:: Exercise goal ::
The answer should consist of the records below, repeated exactly, and no pictures.

:: Data in this exercise ::
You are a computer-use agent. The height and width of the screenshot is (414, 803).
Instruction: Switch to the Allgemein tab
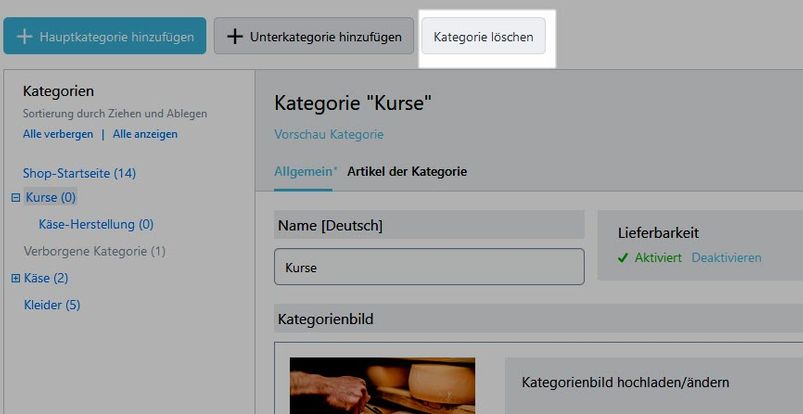coord(303,171)
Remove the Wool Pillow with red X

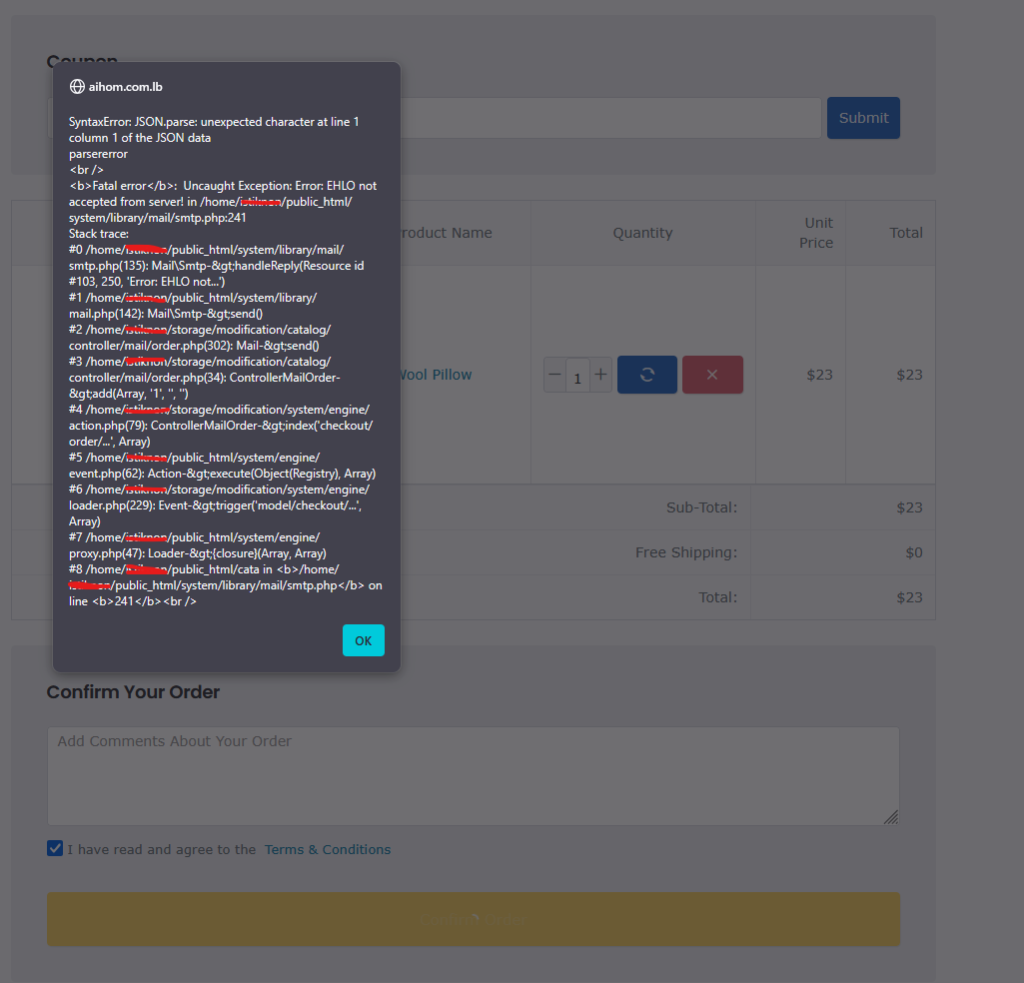[712, 374]
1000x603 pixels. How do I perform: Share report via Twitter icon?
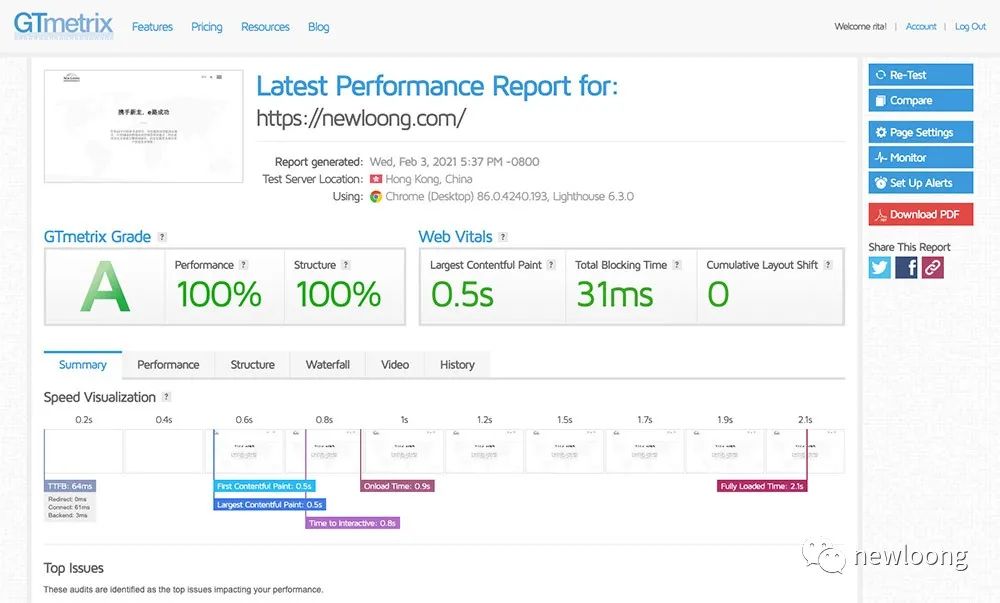point(880,267)
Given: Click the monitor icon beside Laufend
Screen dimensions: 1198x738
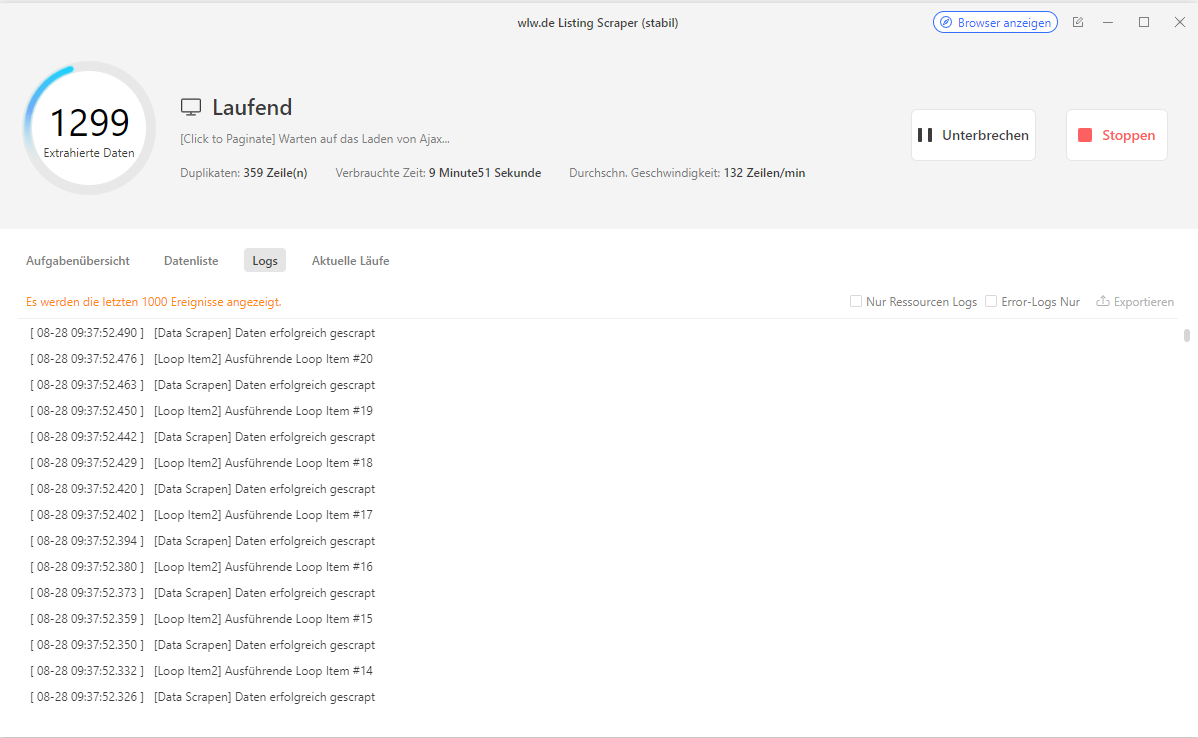Looking at the screenshot, I should (x=191, y=107).
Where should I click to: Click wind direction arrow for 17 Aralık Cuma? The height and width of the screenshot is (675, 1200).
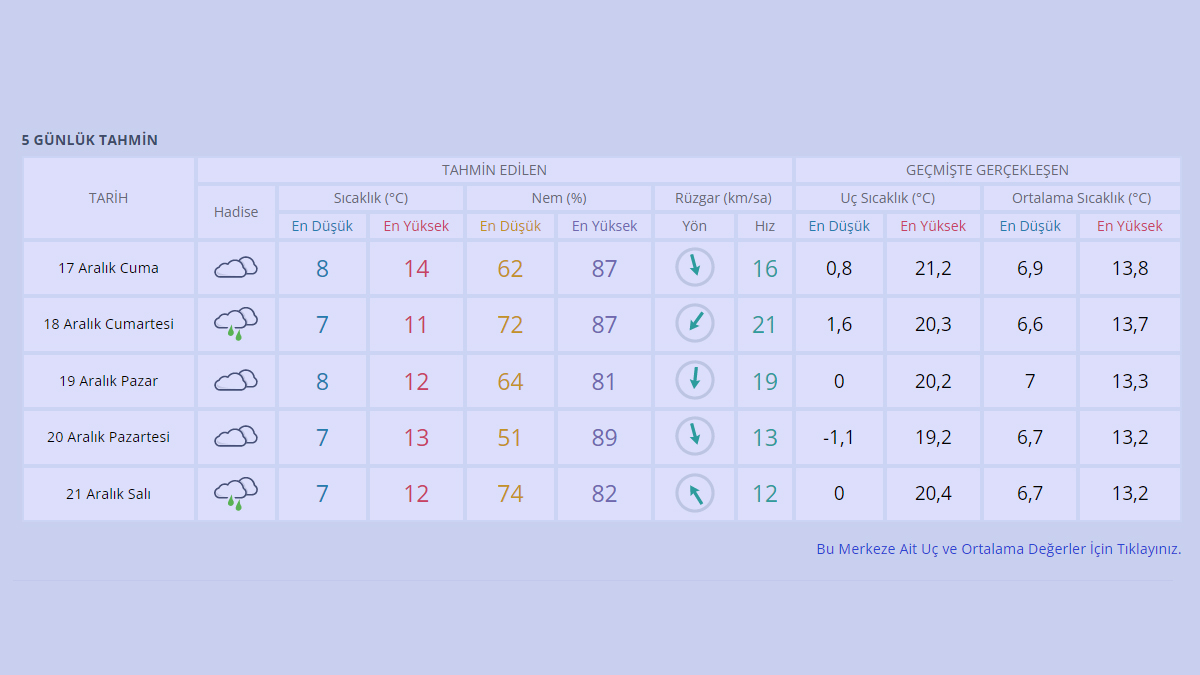click(x=694, y=267)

:: Answer below ::
You are a computer-use agent. The height and width of the screenshot is (414, 803).
Instruction: Switch to the Allgemein tab
coord(303,171)
Remove the Wool Pillow with red X

[712, 374]
1000x603 pixels. How do I perform: Share report via Twitter icon?
point(880,267)
Given: Click the monitor icon beside Laufend
Screen dimensions: 1198x738
Looking at the screenshot, I should (x=191, y=107).
Where should I click to: Click wind direction arrow for 17 Aralık Cuma? The height and width of the screenshot is (675, 1200).
click(x=694, y=267)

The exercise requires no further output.